### To do
Find every line with the string "computer" in the material below and copy it.

+++

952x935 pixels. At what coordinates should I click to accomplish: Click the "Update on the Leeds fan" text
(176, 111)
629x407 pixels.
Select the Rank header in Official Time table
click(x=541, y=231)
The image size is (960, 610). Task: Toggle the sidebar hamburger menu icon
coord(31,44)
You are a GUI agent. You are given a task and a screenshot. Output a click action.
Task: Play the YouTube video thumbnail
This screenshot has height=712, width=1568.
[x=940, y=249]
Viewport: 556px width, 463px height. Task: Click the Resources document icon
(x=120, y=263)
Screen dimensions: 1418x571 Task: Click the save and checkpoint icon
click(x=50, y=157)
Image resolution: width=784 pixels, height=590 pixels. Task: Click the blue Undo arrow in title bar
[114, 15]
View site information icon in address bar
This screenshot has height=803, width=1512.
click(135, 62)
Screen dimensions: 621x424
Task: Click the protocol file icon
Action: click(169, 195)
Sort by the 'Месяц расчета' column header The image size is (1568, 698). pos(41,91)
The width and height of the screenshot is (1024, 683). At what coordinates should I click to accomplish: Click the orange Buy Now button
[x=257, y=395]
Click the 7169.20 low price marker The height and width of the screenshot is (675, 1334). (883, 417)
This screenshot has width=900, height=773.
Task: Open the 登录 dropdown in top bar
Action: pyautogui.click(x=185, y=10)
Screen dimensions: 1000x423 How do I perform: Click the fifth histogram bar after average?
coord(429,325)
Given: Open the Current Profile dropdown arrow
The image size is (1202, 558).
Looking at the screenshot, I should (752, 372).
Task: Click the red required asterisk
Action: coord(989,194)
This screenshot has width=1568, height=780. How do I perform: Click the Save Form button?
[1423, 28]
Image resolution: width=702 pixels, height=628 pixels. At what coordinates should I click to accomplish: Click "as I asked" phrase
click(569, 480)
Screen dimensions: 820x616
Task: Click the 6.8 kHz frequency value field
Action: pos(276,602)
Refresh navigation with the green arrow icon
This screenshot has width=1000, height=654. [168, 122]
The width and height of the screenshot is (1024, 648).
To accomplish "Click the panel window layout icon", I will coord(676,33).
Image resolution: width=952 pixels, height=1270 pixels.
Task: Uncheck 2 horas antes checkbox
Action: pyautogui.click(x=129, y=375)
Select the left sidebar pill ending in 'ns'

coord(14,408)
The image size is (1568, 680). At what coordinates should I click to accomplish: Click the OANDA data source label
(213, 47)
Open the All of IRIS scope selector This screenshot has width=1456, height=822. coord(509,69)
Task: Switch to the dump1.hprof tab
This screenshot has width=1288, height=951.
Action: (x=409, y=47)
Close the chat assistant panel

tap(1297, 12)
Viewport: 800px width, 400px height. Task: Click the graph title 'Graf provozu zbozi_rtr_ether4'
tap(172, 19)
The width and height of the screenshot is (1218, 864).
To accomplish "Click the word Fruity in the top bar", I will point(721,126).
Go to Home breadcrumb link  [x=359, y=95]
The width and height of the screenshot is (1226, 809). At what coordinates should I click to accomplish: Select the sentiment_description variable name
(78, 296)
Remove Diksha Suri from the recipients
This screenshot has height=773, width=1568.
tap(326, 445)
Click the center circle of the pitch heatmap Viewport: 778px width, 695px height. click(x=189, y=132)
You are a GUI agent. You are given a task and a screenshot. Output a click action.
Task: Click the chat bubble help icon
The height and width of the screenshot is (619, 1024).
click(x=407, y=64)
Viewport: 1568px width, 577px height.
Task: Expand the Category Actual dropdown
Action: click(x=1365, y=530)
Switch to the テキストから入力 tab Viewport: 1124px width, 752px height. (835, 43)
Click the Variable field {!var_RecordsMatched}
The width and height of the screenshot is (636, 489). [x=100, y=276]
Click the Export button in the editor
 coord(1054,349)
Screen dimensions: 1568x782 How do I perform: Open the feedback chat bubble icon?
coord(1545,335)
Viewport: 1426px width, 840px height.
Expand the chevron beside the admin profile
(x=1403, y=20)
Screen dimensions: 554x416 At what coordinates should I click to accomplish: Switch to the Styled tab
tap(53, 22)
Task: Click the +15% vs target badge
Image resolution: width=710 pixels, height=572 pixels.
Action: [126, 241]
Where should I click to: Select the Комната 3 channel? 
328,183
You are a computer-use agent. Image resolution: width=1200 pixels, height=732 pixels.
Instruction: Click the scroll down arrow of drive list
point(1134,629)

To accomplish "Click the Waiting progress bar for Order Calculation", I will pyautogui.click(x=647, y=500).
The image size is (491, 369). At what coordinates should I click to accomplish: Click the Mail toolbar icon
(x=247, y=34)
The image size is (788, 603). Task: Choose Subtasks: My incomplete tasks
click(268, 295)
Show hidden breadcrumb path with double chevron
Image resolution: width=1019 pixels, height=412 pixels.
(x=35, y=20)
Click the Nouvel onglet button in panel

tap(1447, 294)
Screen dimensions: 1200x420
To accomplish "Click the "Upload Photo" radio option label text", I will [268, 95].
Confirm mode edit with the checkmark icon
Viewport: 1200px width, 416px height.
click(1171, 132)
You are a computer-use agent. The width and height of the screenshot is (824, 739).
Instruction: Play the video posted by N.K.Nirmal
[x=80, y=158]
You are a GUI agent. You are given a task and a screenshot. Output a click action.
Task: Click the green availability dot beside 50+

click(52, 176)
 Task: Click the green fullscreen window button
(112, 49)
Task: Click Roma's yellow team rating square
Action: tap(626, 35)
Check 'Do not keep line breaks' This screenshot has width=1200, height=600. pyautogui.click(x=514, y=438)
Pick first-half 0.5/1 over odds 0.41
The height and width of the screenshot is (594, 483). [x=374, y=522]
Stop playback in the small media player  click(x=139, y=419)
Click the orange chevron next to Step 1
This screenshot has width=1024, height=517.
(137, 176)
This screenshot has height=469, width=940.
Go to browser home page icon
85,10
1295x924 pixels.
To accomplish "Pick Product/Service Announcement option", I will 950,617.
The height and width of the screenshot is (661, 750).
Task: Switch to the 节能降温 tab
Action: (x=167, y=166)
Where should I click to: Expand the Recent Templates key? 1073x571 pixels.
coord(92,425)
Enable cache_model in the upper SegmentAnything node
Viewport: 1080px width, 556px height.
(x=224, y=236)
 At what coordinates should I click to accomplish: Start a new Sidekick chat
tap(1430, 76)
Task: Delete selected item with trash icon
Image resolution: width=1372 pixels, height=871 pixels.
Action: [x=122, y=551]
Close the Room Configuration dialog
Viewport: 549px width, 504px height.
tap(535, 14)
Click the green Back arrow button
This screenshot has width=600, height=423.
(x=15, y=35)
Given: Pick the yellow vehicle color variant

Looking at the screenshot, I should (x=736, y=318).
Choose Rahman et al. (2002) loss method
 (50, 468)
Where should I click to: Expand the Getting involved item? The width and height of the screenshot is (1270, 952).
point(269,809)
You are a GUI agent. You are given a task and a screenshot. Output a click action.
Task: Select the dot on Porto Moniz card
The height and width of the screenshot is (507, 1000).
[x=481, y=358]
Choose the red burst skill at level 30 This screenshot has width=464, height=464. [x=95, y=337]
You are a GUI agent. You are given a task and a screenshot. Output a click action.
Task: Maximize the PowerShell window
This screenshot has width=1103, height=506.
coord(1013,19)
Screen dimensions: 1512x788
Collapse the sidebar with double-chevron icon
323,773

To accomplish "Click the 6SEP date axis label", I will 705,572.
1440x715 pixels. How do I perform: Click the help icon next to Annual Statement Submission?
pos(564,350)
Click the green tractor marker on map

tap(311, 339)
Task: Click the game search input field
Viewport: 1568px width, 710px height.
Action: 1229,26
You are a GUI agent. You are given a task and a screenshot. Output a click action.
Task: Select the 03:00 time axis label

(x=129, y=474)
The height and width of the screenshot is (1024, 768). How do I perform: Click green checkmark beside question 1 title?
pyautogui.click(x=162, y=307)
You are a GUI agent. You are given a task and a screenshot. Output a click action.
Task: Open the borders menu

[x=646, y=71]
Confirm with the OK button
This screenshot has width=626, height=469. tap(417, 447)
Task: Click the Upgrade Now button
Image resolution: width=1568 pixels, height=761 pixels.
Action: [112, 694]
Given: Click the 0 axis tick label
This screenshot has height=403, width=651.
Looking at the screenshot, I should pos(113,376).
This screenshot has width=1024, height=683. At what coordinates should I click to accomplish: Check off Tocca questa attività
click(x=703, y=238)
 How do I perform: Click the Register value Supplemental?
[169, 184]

+++

### Answer to this exercise
You are a computer-use agent. Image resolution: width=1200 pixels, height=732 pixels.
You are a computer-use agent. The width and height of the screenshot is (824, 739).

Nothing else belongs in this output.